Chindogu (Excesses) and Post elections in Malaysia


Charles Handy, one of the world’s most respected business and social philosopher popularised the term chindōgu to denote excesses and clutter. On Wikipedia, the term said to be coined by Kenji Kawakami defined the word as when literally translated, to mean unusual (珍 chin) tool (道具 dōgu). He even went so far to suggest that ‘weird tool” is a more appropriate translation. I loved the Japanese concept of “Chindogu”, one that denoted clutter and overabundance.

The post-election scene in Malaysia has highlighted the raids by the police on the residences of a former leader and media has displayed pictures of hundreds of luxury bags and money being carted out. There have been similar situations post President Marcos era in the Philippines and in India, post Chief Minister of Tamilnadu Ms Jayalalithaa era. There have been numerous such situations in political history.
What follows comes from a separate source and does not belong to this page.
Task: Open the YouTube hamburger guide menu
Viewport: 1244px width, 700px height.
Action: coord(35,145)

It will be unfair to comment on the Malaysian situation as yet, as the authentic and completeness of the haul of luxury goods is yet to be verified by the authorities.  Suffice to say, for now, I can understand the influence of chindōgu on our personal lives.

In a world where enough is never enough, people want more and more. It is a consumption driven world, driven by capitalism. We want something not because we need it but because of human desire, envy and greed. As they say we have a washing machine with 16 programmes, of which we only use four. We have televisions and mobile phones that offer all kinds of apps that we hardly use. We keep changing mobile phones and cars not because we need them but because that’s the trend. We keep wanting more and more. That’s Chindogu as they explain, where “buoyant consumer demand means a world full of junk“. In such a world, “waste collection and recycling become boom industries, [and] thrift shops thrive”.
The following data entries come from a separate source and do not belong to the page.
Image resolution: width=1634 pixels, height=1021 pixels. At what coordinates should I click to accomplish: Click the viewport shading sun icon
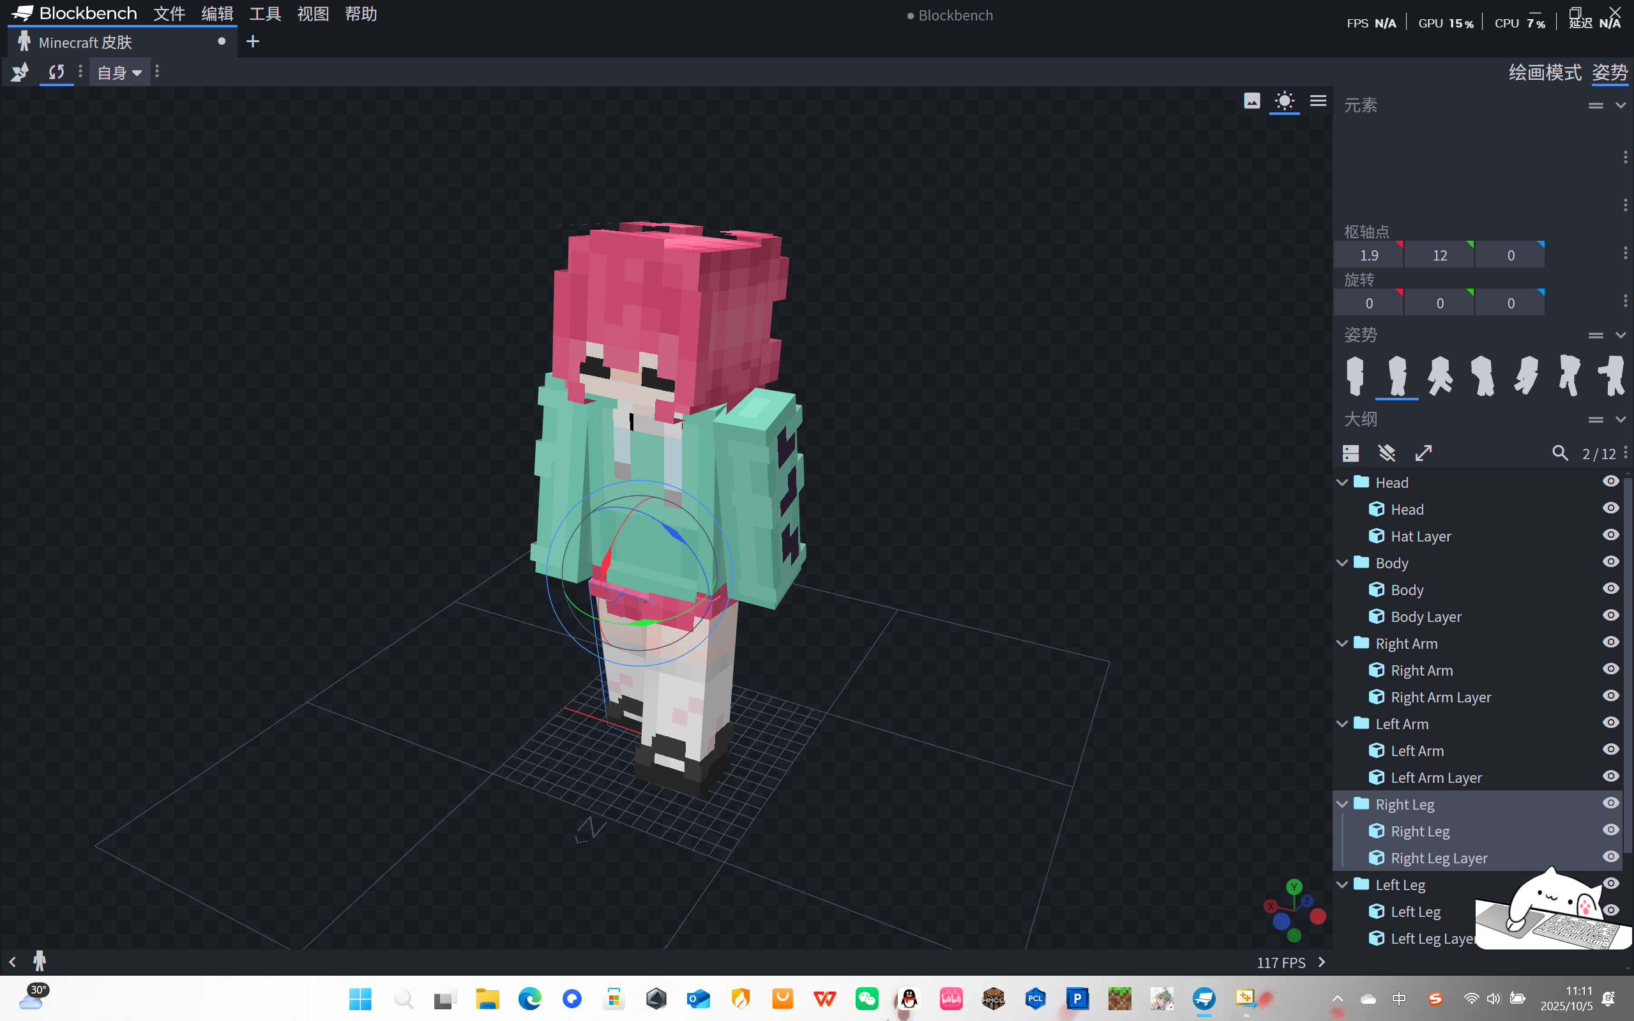pyautogui.click(x=1284, y=101)
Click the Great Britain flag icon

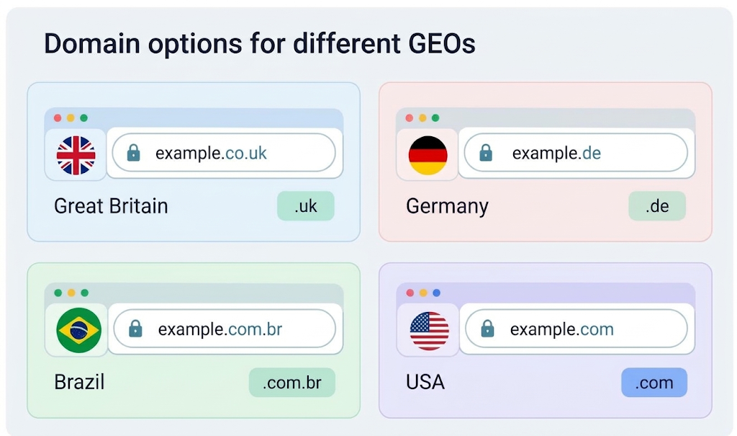tap(76, 155)
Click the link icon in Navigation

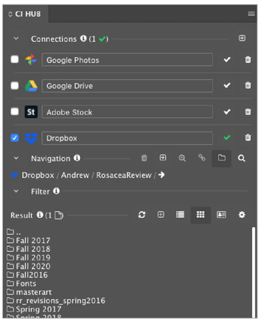point(202,158)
Charles Handy explains that money and efficiency aren’t the bottom line. He disapproves of the notion that you can run your life as a business. He champions the notion of “enough”, to put a brake on rampant capitalism and materialism. For instance, he says that when the central heating reaches a comfortable level, no one in their right sense of mind would keep on turning it up, would they?
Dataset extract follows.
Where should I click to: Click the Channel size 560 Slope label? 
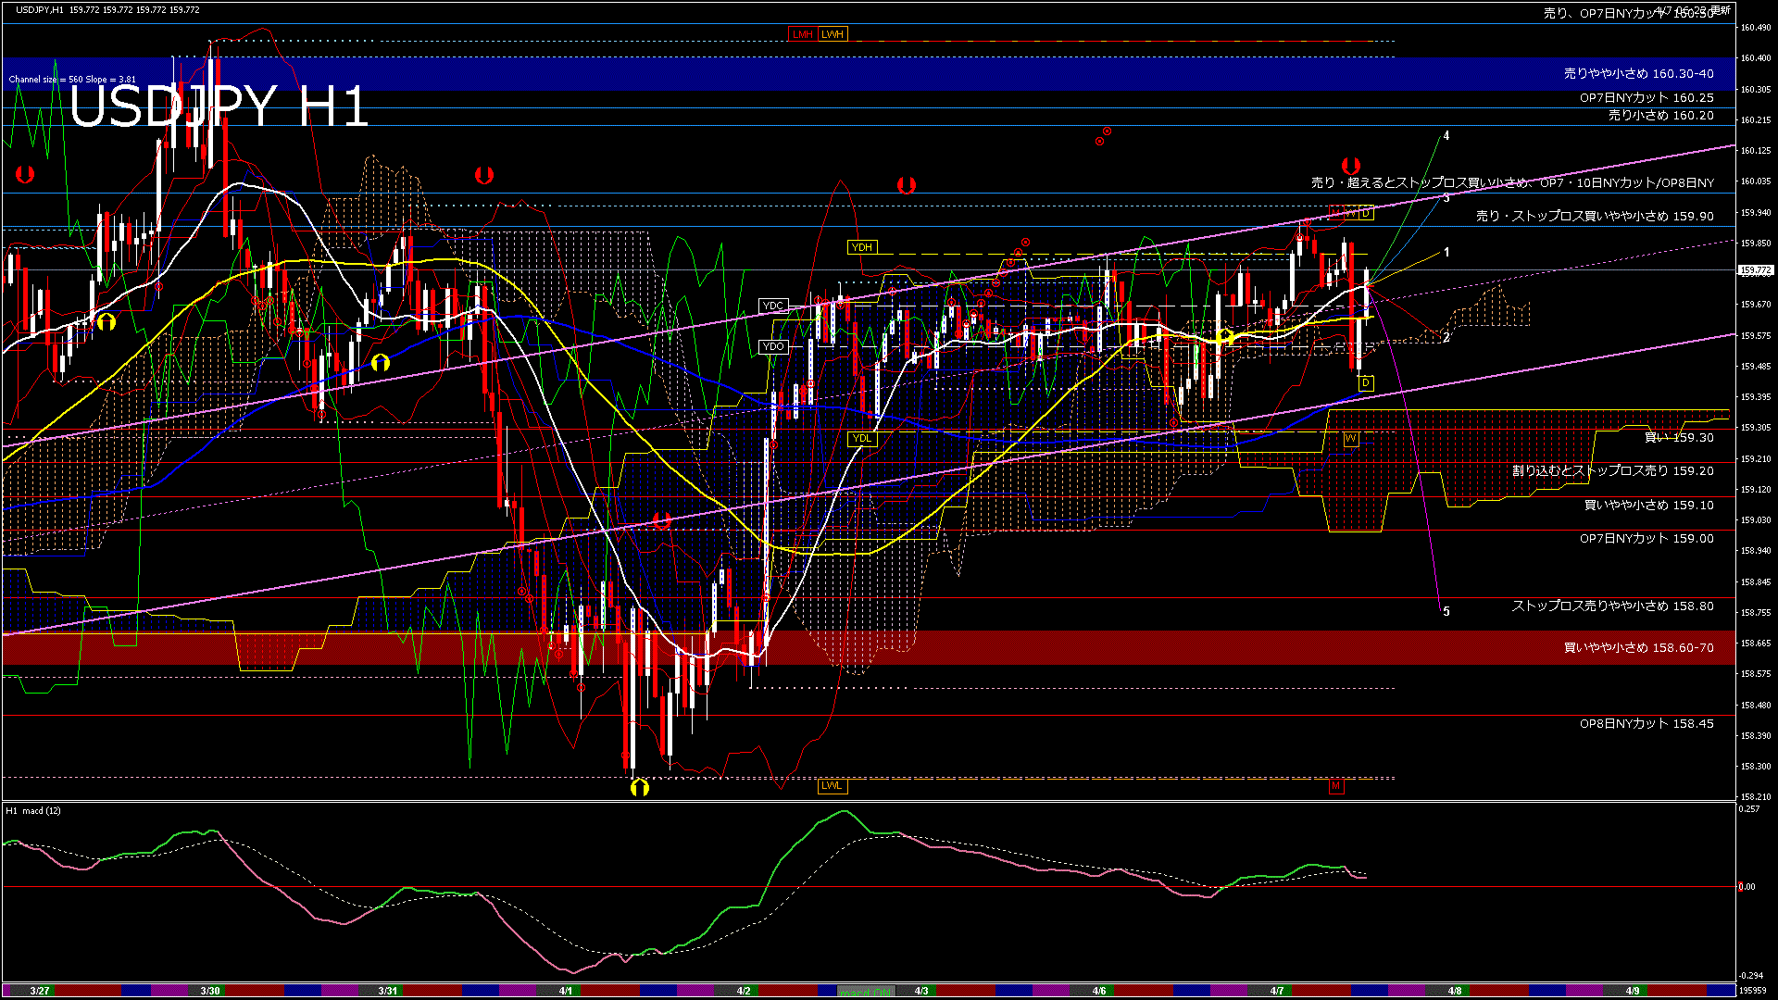pos(72,80)
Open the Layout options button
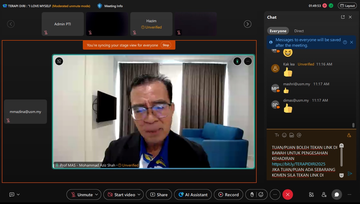 pos(347,6)
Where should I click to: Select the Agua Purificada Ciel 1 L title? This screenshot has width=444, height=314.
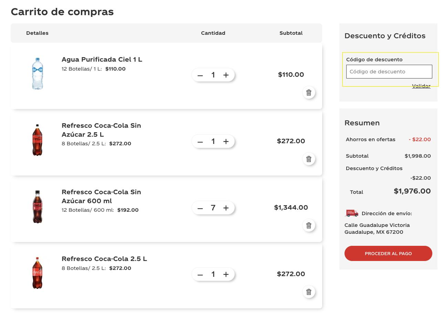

Charles Handy calls on individuals and organizations to find purpose in the journey we take rather than focusing on money and profits, which are simply the means to keep us going, Handy has consistently articulated how we can all better ourselves and our companies while also contributing to a decent society.  He relates to a Chinese poem translated by Arthur Waley: you can’t live in more than one room at once.

Strangely, very few of us get it. And, chindōgu continues unabated.